Илья засопел, нагнул голову и потащил из кармана свой неразлучный платок в крупную клетку.
— Ну, а остальное, как условились. Да смотри мандат мой не потеряй, — улыбнулся Сибирцев и подмигнул Илье. — Словом, все будет в порядке!
Нырков неожиданно прижался щекой к груди Сибирцева, обнял его обеими руками, резко отстранился и, повернувшись, пошел к бричке.

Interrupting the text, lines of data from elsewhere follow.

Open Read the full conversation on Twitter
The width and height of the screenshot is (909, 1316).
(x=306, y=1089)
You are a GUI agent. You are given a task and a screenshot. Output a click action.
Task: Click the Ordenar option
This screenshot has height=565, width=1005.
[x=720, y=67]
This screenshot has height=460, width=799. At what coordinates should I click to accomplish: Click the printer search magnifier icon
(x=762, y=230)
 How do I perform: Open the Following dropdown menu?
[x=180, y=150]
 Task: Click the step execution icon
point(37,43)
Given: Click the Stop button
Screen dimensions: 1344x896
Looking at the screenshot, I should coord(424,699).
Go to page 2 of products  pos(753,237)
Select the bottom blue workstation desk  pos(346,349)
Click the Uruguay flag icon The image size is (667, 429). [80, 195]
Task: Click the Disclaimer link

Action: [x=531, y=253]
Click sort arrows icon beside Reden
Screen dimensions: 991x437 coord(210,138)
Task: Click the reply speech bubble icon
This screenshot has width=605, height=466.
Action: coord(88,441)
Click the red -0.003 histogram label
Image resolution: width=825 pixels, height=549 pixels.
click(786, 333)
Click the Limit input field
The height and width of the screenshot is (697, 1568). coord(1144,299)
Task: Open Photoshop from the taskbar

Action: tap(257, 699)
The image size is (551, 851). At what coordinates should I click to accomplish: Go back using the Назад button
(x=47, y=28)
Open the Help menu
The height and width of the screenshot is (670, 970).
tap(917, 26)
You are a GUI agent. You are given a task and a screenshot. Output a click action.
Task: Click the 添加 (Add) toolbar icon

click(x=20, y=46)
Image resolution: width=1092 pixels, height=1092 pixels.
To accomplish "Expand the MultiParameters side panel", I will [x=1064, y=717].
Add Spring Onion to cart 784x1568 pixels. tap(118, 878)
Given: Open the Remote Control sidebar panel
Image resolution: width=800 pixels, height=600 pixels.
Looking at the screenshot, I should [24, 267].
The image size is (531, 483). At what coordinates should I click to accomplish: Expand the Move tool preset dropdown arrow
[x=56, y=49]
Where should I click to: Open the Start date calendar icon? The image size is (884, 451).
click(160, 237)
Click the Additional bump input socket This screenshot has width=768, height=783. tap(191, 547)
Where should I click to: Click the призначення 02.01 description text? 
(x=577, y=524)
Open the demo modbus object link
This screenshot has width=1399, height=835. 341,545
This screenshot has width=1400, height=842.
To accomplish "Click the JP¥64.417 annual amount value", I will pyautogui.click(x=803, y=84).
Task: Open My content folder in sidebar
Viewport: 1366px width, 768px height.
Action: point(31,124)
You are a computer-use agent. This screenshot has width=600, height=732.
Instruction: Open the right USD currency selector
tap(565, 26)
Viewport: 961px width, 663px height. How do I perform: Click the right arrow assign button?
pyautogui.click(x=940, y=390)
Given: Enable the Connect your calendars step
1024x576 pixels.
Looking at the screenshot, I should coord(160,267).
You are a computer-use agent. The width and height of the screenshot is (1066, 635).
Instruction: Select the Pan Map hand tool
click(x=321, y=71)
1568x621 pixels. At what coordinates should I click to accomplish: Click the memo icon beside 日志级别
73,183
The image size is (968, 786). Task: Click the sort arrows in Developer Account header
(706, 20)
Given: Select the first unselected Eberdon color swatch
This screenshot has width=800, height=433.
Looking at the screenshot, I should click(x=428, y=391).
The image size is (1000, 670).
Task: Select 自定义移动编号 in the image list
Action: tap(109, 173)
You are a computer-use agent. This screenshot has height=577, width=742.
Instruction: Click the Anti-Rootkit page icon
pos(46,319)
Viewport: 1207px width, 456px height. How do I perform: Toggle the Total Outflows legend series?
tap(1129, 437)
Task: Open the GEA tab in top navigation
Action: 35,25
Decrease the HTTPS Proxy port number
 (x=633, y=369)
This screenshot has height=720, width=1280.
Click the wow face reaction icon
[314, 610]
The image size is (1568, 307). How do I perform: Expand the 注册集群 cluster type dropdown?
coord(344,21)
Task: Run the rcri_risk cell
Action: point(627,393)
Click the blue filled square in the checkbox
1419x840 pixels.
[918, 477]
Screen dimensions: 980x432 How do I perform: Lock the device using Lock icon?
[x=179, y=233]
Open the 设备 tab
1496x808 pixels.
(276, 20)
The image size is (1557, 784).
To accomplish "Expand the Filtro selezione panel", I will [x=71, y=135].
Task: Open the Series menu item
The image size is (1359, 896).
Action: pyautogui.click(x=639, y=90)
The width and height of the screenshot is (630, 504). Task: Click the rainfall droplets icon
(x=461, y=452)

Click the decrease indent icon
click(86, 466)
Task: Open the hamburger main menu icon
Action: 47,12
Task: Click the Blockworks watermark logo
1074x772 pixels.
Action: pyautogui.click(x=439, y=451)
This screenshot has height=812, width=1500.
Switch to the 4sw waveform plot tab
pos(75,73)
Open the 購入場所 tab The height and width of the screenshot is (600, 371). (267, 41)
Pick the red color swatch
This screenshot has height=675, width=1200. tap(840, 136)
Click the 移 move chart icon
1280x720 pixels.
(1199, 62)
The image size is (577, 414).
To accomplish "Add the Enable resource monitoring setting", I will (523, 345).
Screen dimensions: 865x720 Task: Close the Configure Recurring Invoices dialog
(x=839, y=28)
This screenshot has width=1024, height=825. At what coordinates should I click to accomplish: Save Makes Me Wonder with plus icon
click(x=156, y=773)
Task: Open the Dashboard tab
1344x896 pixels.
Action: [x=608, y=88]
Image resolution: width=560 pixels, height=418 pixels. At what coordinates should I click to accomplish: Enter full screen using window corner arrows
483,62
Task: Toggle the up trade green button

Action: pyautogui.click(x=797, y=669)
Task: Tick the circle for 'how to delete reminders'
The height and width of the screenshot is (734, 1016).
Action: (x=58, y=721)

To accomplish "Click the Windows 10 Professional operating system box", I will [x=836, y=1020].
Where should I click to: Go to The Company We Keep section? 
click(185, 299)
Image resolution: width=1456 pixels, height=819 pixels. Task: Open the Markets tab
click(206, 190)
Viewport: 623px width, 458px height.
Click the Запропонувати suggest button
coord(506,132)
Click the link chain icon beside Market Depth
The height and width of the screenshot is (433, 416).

— По коням! — хрипло крикнул он своим.
Сибирцев видел, как быстро и ловко вскочили в седла чекисты. А вот и Маша, не сводя с него глаз, поднялась в бричку, ее руки судорожно прижали к груди белый мешочек, и лицо ее, и руки были одного с ним цвета. Наконец Малышев, привстав, с оттяжкой хлестнул вороных концами вожжей, и те разом бтяли с места. Мгновенно образовались густые клубы пыли, и в них пропало все — и бричка, и всадники, и белое Машино лицо.
2
Весьма противоречивые чувства вызывал сейчас Сибирцев у Ныркова. За те два месяца, что они были знакомы, успел Илья истинно по-мужски, ну прямо-таки влюбиться в этого умного, серьезного человека, и если по высокому счету, то самого настоящего профессионального чекиста. Нутром чуял он, что за спиной Михаила были не какие-то там заграничные фигли-мигли с барышнями, а большая и опасная работа. Конечно, никакая душевная близость не подвигла бы Илью задавать ему вопросы, тем более интересоваться прошлым, ну, тем, о чем ему, вероятно, и знать не положено. Уже одно то, что прибыл Сибирцев в вагоне особо уполномоченного ВЧК Лациса и с мандатом, подписанным самим товарищем Дзержинским, — тут он, его мандат, — Илья погладил себя по левому борту кожанки, а том, где будет Миша, эта бумажка — прямой путь в петлю, — да, так вот уже одно только это обстоятельство сразу ставило Илью в зависимое положение. Однако оказался Михаил мужиком негордым, простым и свойским, хотя мог бы и приказать, и потребовать, и голос повысить, характер предъявить, но он сразу, с ходу взял на себя самое трудное. Такие вещи, конечно, понимать надо и ценить.